* Stated task: Copy the listing from its first line through the line that contains "pos(644,415)", swapping "pitch bend" for "modulation" and keeping everything else the same. Leave the pictures out.

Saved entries
◆ ◆ ◆ ◆
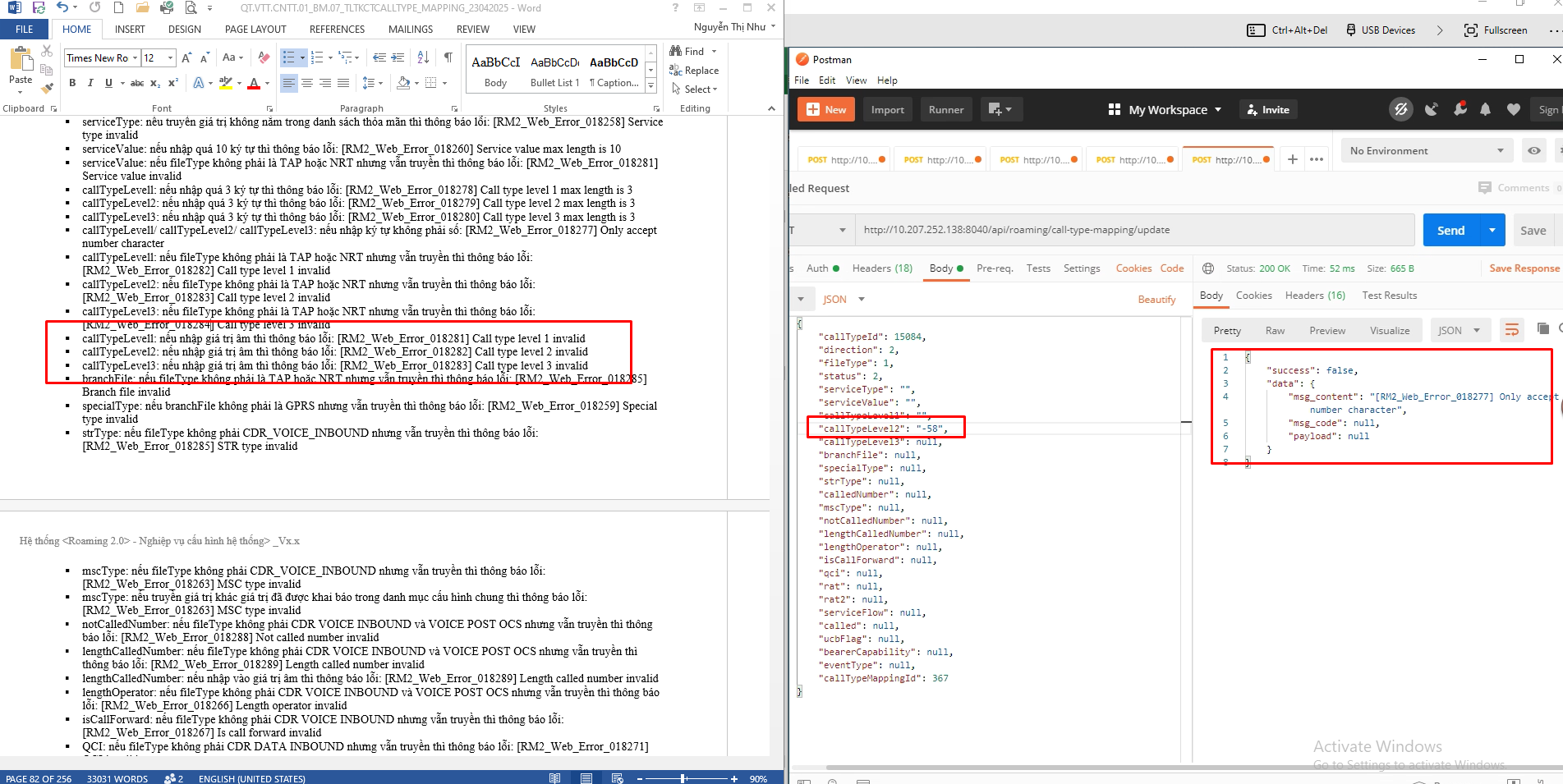1563x784 pixels.
Task: Open the PAGE LAYOUT ribbon tab
Action: 255,30
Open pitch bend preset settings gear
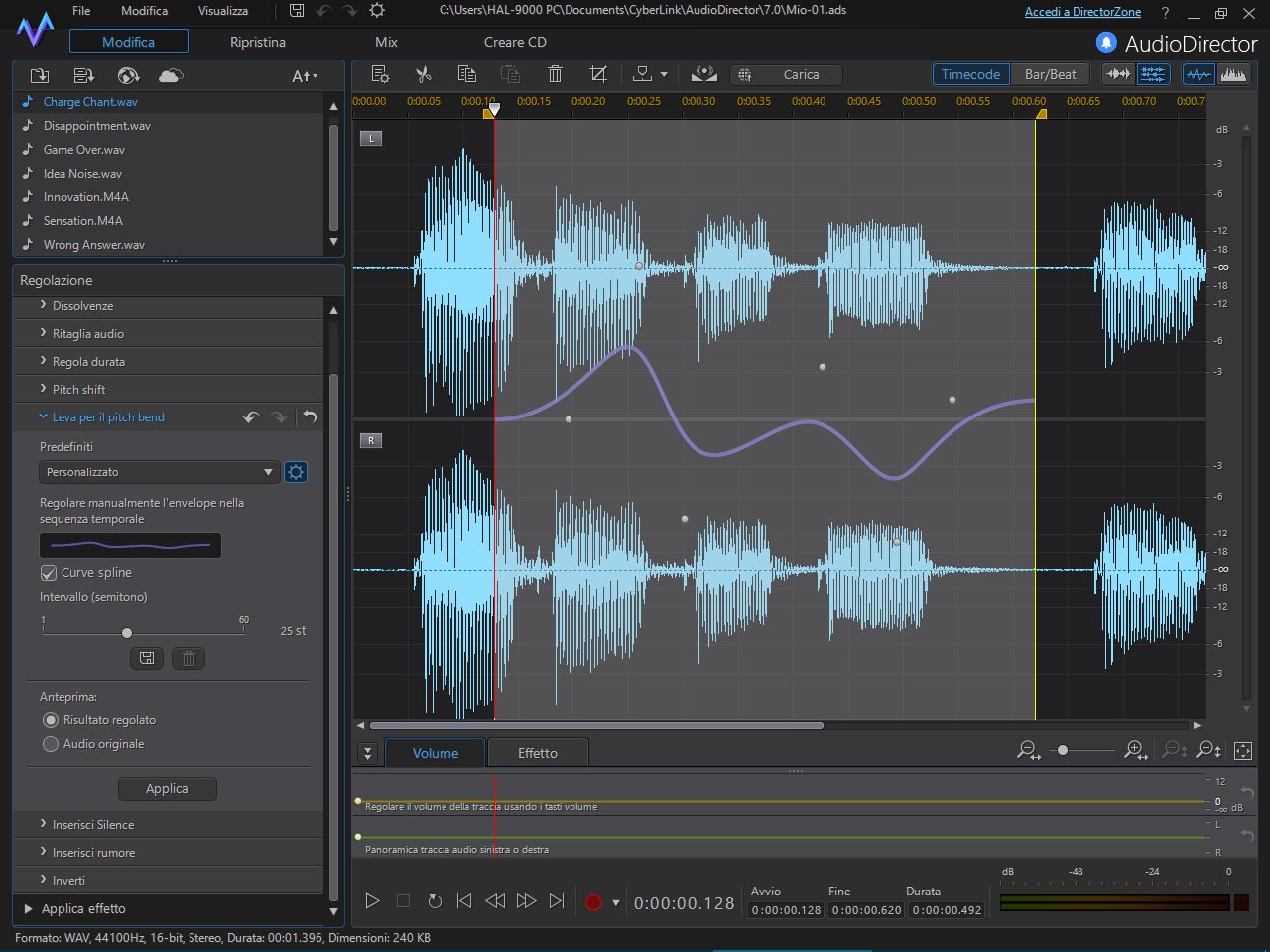 pos(296,472)
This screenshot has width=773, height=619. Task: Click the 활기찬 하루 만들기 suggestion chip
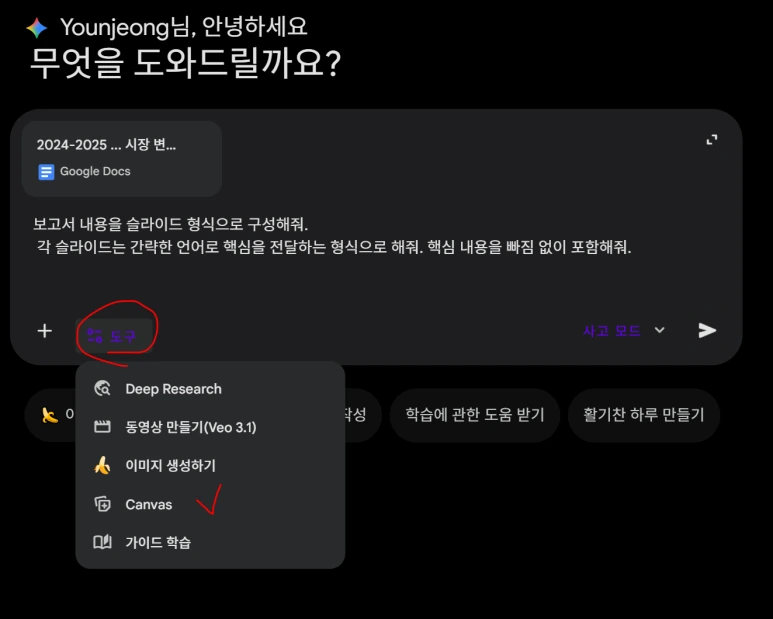pos(644,415)
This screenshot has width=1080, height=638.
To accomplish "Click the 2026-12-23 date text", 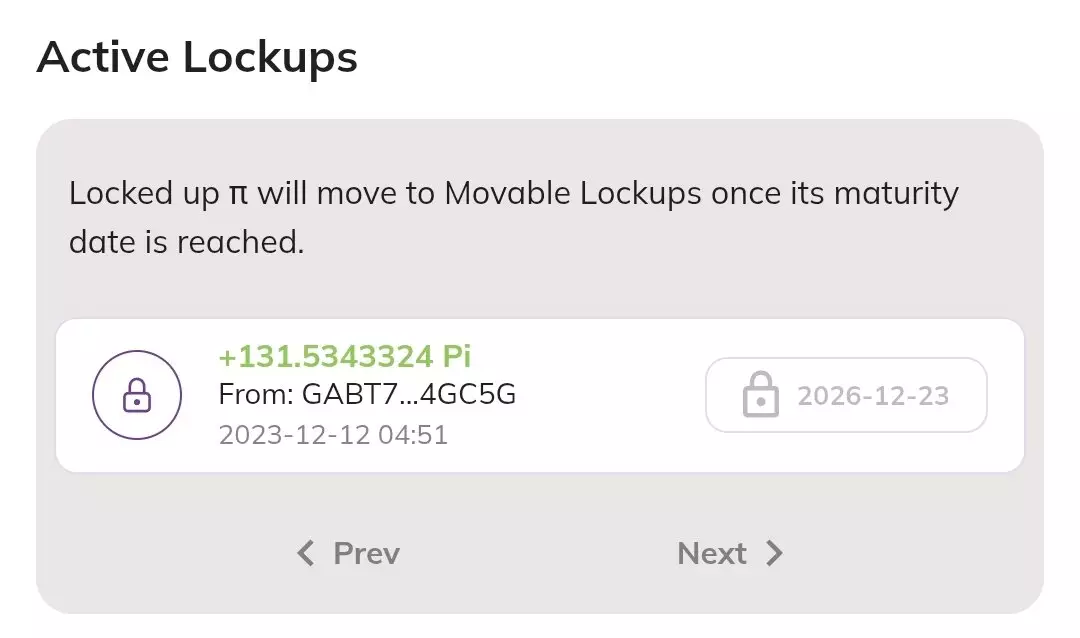I will click(x=873, y=396).
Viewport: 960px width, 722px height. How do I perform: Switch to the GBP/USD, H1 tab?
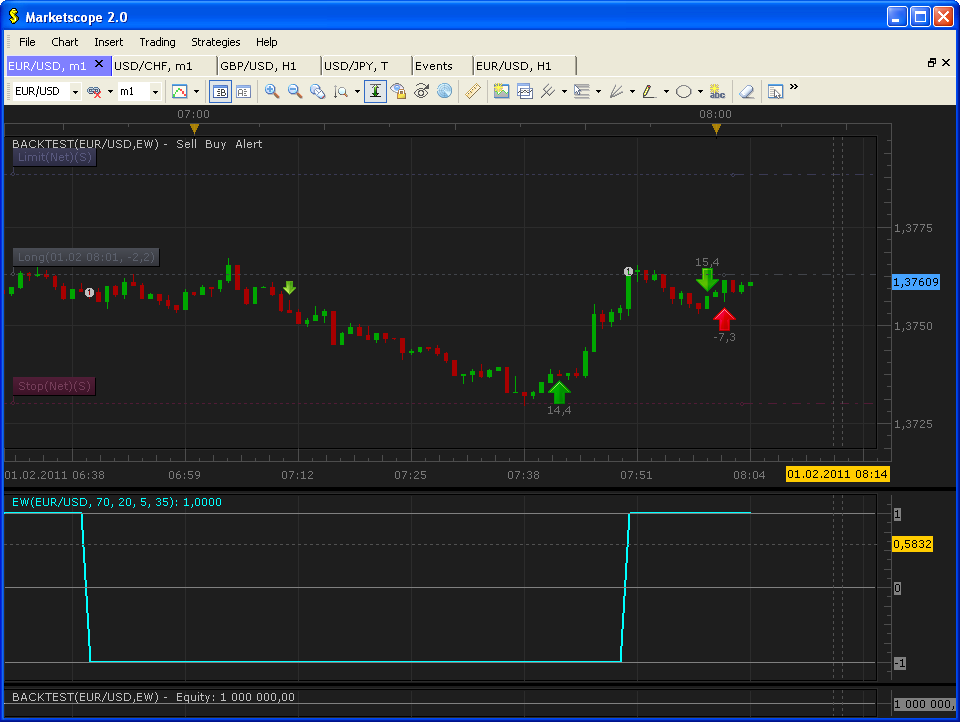pos(258,66)
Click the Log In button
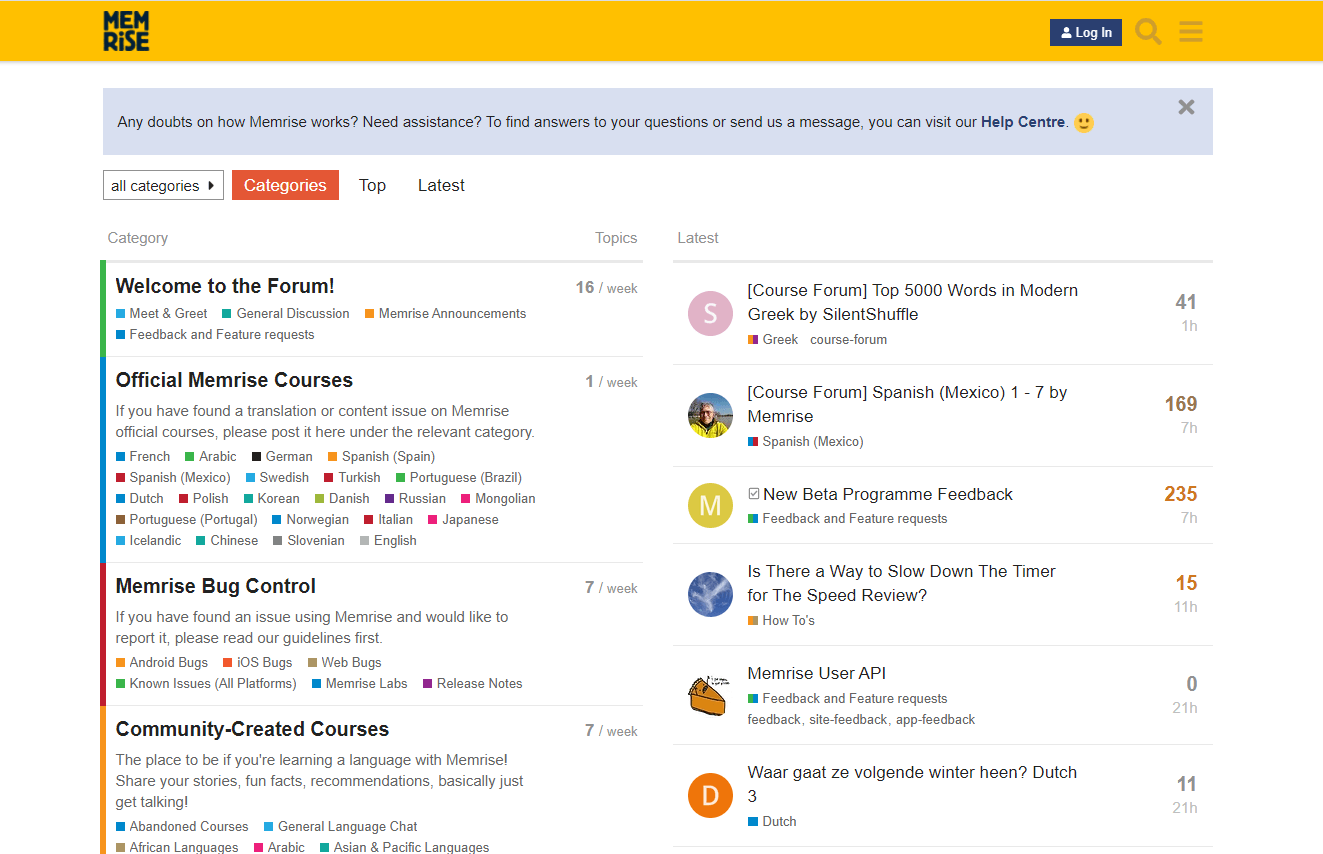The image size is (1323, 854). [x=1086, y=32]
◆ ◆ ◆ ◆
* Exercise result:
1563x784 pixels.
Task: Open the PAGE LAYOUT ribbon tab
Action: 255,30
Open modulation preset settings gear
 pos(296,472)
This screenshot has width=773, height=619. Task: Click the 활기찬 하루 만들기 suggestion chip
pos(644,415)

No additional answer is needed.